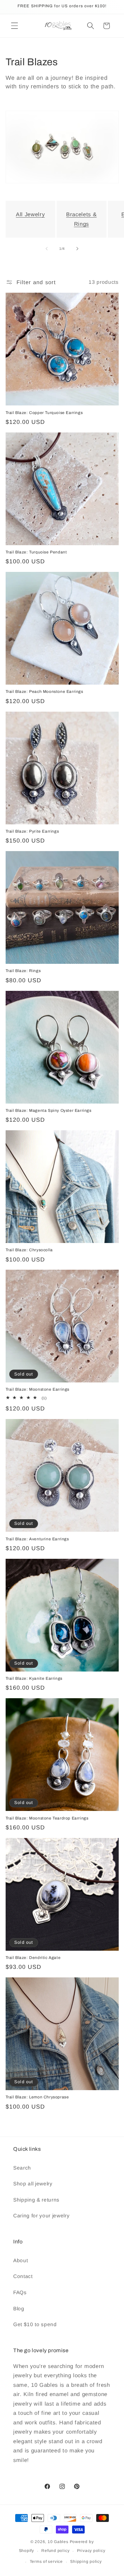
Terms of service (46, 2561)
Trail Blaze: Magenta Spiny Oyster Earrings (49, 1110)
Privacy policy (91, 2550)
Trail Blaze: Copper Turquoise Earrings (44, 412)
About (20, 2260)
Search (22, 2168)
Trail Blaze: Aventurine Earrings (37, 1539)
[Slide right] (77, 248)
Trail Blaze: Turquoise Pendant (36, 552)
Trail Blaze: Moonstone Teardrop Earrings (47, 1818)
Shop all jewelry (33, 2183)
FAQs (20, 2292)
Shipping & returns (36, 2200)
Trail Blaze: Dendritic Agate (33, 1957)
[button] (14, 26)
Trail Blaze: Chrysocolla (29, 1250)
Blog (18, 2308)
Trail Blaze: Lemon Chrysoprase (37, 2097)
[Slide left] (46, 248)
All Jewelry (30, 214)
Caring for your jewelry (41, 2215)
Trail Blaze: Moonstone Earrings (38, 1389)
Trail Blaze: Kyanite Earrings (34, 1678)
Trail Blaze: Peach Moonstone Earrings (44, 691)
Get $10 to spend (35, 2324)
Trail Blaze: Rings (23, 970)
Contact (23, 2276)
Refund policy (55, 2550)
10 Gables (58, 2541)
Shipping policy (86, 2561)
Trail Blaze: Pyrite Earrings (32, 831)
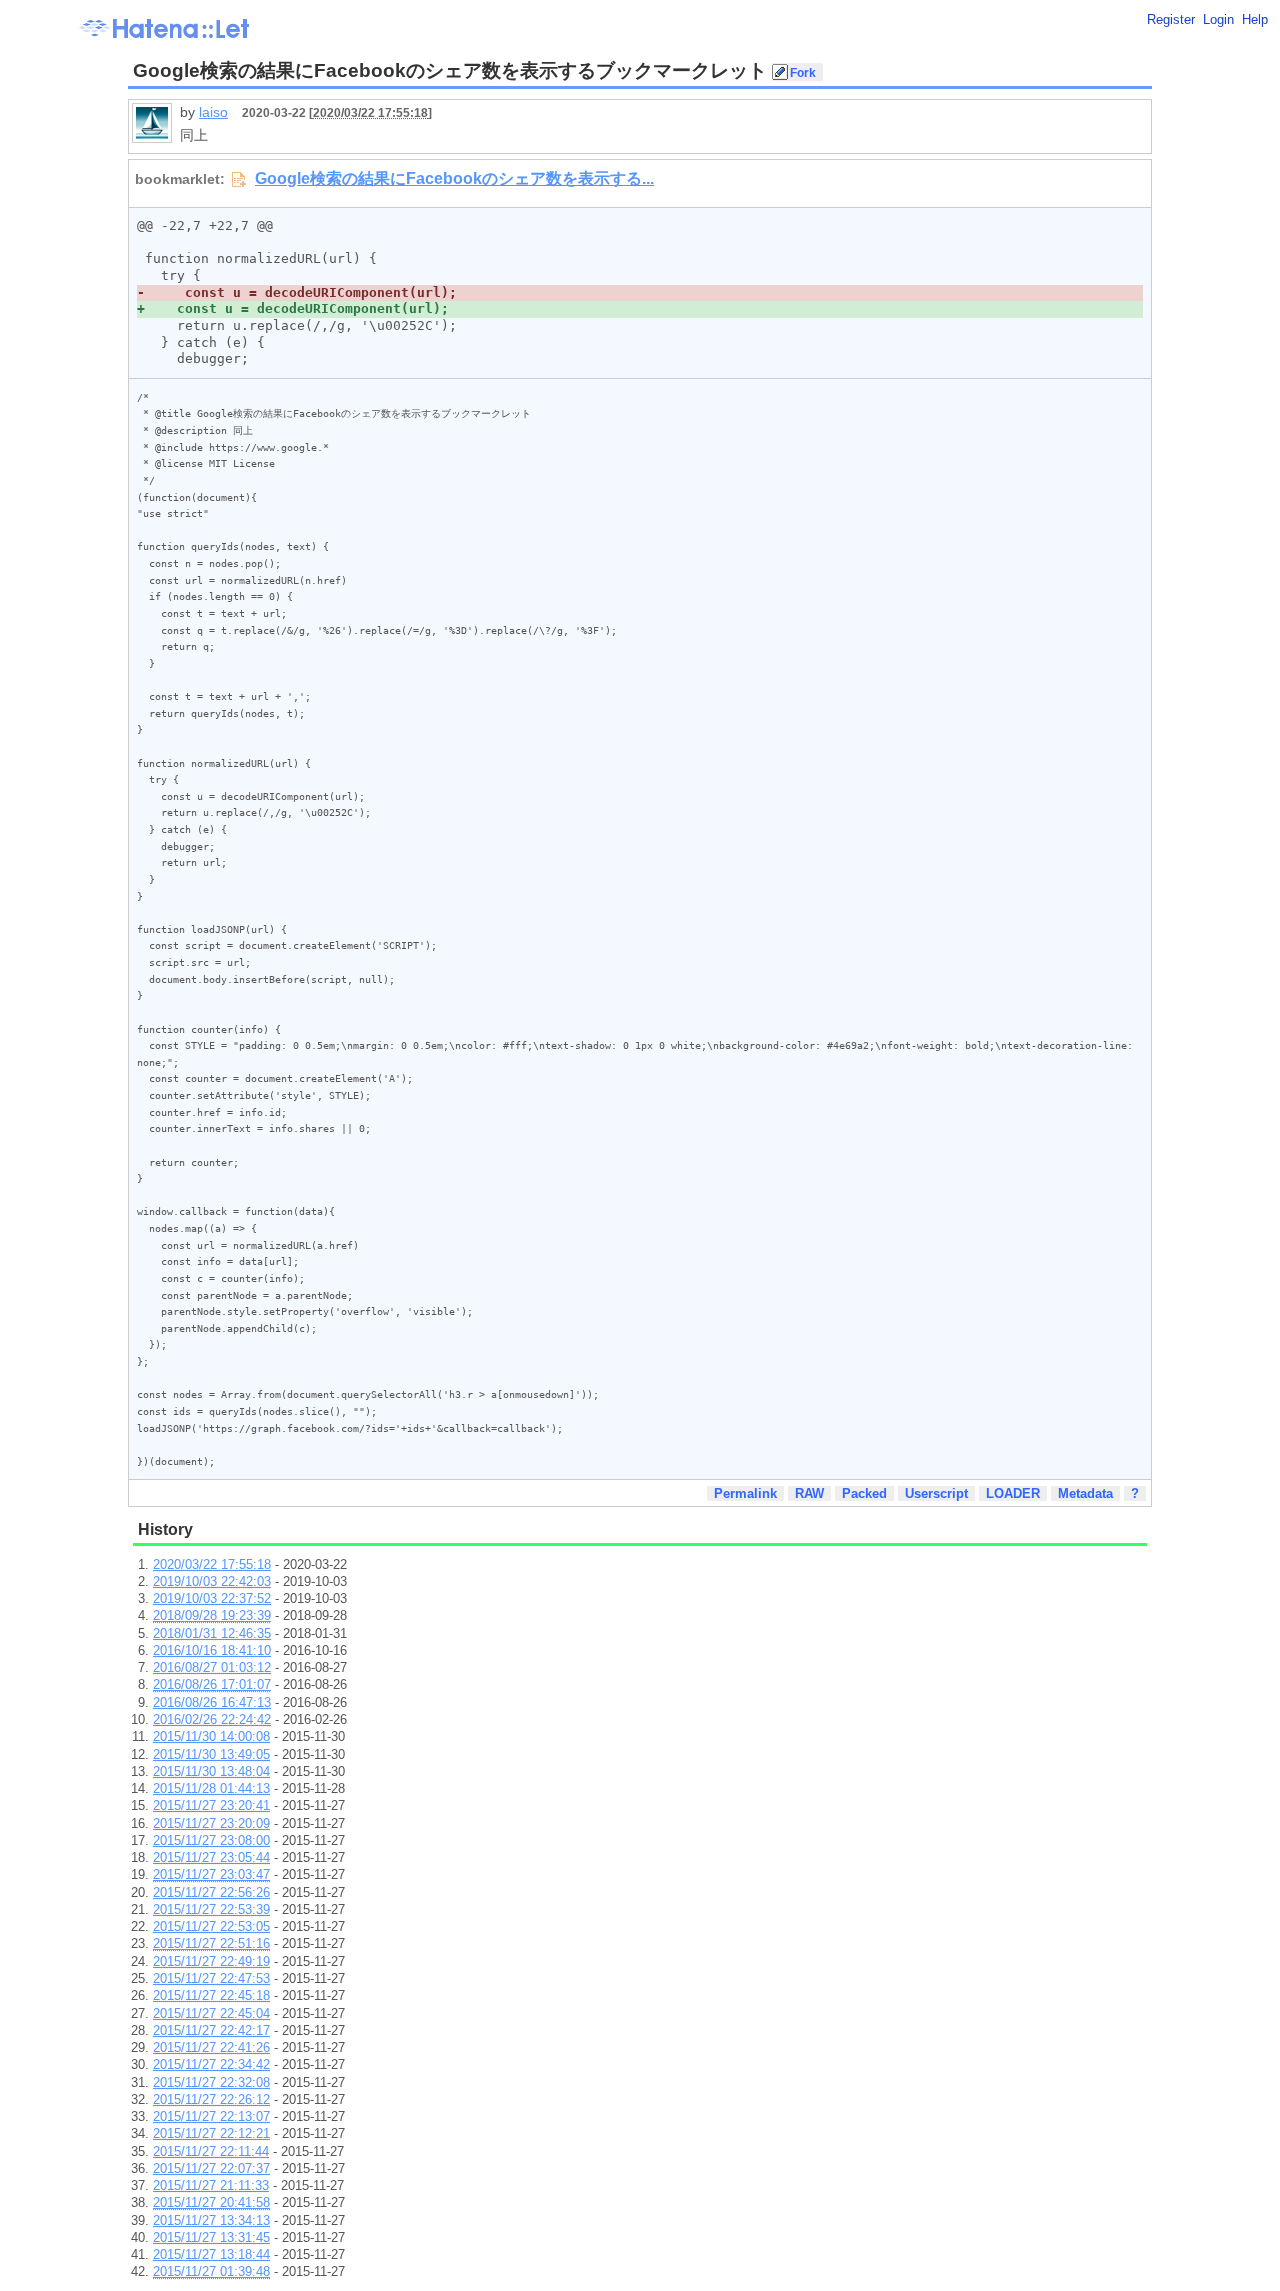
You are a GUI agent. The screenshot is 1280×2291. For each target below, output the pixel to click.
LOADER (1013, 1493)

------------

§ **WHAT THE EXERCISE ASKS**
Report the number of lines in the material above holding the word "Moonstone", without anything else.

§ **TASK OUTPUT**
3